Tag Archives: Pronghorn

V/A: It Came From The Barn IV.

This is the 4th CD in the “It Came From The Barn” serious from Germanys, One Million Dollar Records – the world’s only specialist Irish-Folk-Punk, Cow-Punk, Polka-Trash and Bluegrass-Punk (!!!) record label. Volume IV features five bands and 17 tracks.

First up are England’s (the North of…) The Whisky Priests, a band I’d heard ’bout but had never bothered to check out. For some reason I figured they were more on the folkie side of things but man was I wrong. They are as tough as nails and as hard as a kick in the nuts by a coal miner’s steel capped boots. Think of a North of England version of the Pogues fronted by Billy Bragg at a Coal Miners riot in the 80’s.

We’ve never tasted whisky
Just lager and red wine
But by Christ we can’t half knock ’em back
When it comes to judgement time
We’ll take you on at drinking
And if you lose we’ll skin your hide
Then you’ll say we’re the hardest gang in town
And we’ll go home drunk with pride

The Hard Men (Gary Miller)

Pronghorn (4 tracks) sound like (insert the name of your favorite band here) on major drugs. “Lady-Boy of the Night”, sounds like The Charlie Daniels Band on major drugs. “Jewish Thing”, sounds like your local Jewish folk group on major drugs. “Roobarb and Kurdish” is Suggs from Madness with the circus band on major drugs. You get my drift. Strange stuff indeed.

Greenland Whalefishers (4 tracks) should need no introduction from me and you should already own each of the four tracks here on your copies of Loboville and Main Street Sword.

The Revelling Crooks (4 tracks) play what they describe as Irish-Klezmer-Country-Balkan-Folk. Interesting, but didn’t really strike my fancy.

Finally we have Katkalta (1 track) with “Last Order”, who from their photograph look Japanese and play some manic Celtic-Punk with some extra manic Japanese (I think) vocals.

September 2003

Pronghorn: Faster Than A Speeding Mullet

Debauchery can be a beautiful thing, even more so when it comes with the Pronghorn stamp all over it. Those familiar with the work of Pronghorn – of which there must be many, given the bands almost god like status on the south-coast (of England) festival circuit, not to mention their one band assault on the near continent (Belgium, Holland and Germany) – will need no introduction to any of the tracks on the bands forth studio c.d., “Faster than a speeding Mullet”. A collection of tunes that contains more hits and misses than a drunken Granny out on her first possum shoot.

From the opening bars of “Lady-boy of the Night”, “Irish Thing” and “Don’t Get On My Banjo Case” the band are in to their trademark 100mph banjo led chaos curtsey of Lamma, complemented by a fiddle sounding not unlike a fly-past of particularly ticked off hornets, brought to our ears by Ffi – don’t ask it’s a Welsh thing!
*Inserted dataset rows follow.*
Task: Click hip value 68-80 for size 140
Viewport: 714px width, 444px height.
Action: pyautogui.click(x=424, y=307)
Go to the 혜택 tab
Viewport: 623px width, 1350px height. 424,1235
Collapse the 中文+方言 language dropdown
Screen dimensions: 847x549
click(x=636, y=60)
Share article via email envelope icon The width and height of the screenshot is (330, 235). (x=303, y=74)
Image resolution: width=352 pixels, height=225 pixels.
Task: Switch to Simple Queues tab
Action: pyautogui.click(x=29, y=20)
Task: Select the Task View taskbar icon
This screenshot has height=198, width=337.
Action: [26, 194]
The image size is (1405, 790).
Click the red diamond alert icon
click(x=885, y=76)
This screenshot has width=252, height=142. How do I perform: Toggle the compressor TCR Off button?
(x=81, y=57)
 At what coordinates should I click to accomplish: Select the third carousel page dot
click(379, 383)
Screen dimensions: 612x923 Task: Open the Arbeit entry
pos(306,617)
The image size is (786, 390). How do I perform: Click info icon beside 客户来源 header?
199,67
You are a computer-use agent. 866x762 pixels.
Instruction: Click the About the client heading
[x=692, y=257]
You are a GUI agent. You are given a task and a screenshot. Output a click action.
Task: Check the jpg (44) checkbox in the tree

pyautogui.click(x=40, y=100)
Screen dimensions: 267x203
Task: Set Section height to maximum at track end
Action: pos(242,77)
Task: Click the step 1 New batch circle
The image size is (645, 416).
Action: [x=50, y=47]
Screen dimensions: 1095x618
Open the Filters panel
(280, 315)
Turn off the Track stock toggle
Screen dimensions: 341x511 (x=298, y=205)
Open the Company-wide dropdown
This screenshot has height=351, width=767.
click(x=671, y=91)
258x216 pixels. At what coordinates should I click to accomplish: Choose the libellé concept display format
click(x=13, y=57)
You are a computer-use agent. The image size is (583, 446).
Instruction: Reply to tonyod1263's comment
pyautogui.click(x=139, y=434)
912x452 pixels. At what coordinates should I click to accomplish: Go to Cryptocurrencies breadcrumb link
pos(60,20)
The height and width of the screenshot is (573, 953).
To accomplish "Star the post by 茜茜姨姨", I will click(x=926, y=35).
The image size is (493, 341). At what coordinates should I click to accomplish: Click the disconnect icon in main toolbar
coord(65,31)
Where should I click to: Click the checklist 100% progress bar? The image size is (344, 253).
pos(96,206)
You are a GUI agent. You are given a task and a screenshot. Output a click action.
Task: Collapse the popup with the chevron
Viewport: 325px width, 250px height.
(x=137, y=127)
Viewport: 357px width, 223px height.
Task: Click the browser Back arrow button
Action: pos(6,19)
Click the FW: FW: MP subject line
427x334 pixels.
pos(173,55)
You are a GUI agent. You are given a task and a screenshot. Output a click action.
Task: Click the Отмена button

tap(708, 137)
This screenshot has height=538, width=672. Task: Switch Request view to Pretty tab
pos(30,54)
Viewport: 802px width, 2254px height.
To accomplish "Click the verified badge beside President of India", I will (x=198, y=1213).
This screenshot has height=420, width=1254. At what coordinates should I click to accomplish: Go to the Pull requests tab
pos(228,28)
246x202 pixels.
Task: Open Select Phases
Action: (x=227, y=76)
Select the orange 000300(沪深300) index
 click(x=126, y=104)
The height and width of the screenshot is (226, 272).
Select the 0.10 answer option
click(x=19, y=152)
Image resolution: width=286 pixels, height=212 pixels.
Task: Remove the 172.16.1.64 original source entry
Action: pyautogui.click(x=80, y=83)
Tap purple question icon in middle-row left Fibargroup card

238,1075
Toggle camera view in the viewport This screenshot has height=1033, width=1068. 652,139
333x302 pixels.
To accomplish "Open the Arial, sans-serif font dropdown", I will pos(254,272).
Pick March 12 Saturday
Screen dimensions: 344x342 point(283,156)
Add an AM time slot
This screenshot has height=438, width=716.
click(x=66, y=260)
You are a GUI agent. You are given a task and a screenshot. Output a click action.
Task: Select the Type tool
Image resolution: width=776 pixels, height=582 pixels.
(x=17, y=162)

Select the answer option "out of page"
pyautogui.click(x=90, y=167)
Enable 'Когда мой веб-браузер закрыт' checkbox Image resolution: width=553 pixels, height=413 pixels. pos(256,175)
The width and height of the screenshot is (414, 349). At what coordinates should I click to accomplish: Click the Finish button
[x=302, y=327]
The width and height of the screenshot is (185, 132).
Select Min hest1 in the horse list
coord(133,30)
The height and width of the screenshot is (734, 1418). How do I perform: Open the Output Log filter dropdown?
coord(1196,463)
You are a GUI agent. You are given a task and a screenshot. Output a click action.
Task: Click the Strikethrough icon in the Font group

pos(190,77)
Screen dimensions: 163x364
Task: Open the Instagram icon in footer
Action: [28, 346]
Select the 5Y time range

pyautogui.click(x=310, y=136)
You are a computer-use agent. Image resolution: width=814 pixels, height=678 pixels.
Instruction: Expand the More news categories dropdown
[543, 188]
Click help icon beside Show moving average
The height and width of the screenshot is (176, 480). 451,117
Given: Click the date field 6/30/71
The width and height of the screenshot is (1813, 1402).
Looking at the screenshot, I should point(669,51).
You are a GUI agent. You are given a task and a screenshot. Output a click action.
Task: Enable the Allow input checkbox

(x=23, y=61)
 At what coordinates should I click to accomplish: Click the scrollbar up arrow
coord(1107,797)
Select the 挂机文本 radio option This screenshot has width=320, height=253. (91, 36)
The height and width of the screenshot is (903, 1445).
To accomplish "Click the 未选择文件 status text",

When all seven members kick in with “Blue Moon Of Kentucky” the C.D. fairly screams in pain at what its being asked to do. Ah boys and girls this is a masterpiece of Hillbilly mayhem. If the burgers hadn’t have made Elvis leave the building; this would have had him running for his life – glorious.

Pronghorn may never win prizes for subtlety – previous c.d.’s include titles as “Still Inbred With Me Doner”, “Ten Gallon Nads” and “Fat of The Band” – but this is a group that could get the Pope whooping like Naomi Campbell on acid, they truly are Johnny Cash’s bastard son’s. Banging out a brand of Country- Punk that is all their own with a hard-edged attitude that would spit out the likes of the Dropkick’s at first glance and capable of turning any dance floor into the most dangerous mosh pit in Christendom within seconds.

Where this c.d. differs from the earlier stuff, is on the tracks “Roobarb and Kurdish”, “Jewish Thing” and the guaranteed attention grabber “Euro 2000, Disco Hell Mix” worthy enough tunes, together an anarchic trio of Klezmer/Ska influenced numbers that leaves for dead the bands detractors who are usually to be found screaming “one trick pony” and “play a song…they couldn’t play a fruit machine!” into their lonely sherry glass. Which may augur well for the bands musical creditability but well. It just ain’t what Pronghorn are about.

They fill venues with the promise of reckless partying and raising Cain like no other band of the genre. Oh and how it’s needed, gloriously low down and dirty, blatantly irreverent and terrifying to non-believers of good old working class stomp music. In Pronghorns callused hands the squeezebox, harmonica, banjo and fiddle are not so much instruments, more offensive weapons that take no prisoners and long may it continue! If the dalliance with all things musical gathers apace the arts centers will start to circle like hungry vultures waiting to carry the corpse of a once great band in the dreary mediocrity of the middle classes. Oi! Pronghorn stay with cider guzzling Glastonbury and stay away from wine sipping Womad. You know it makes sense.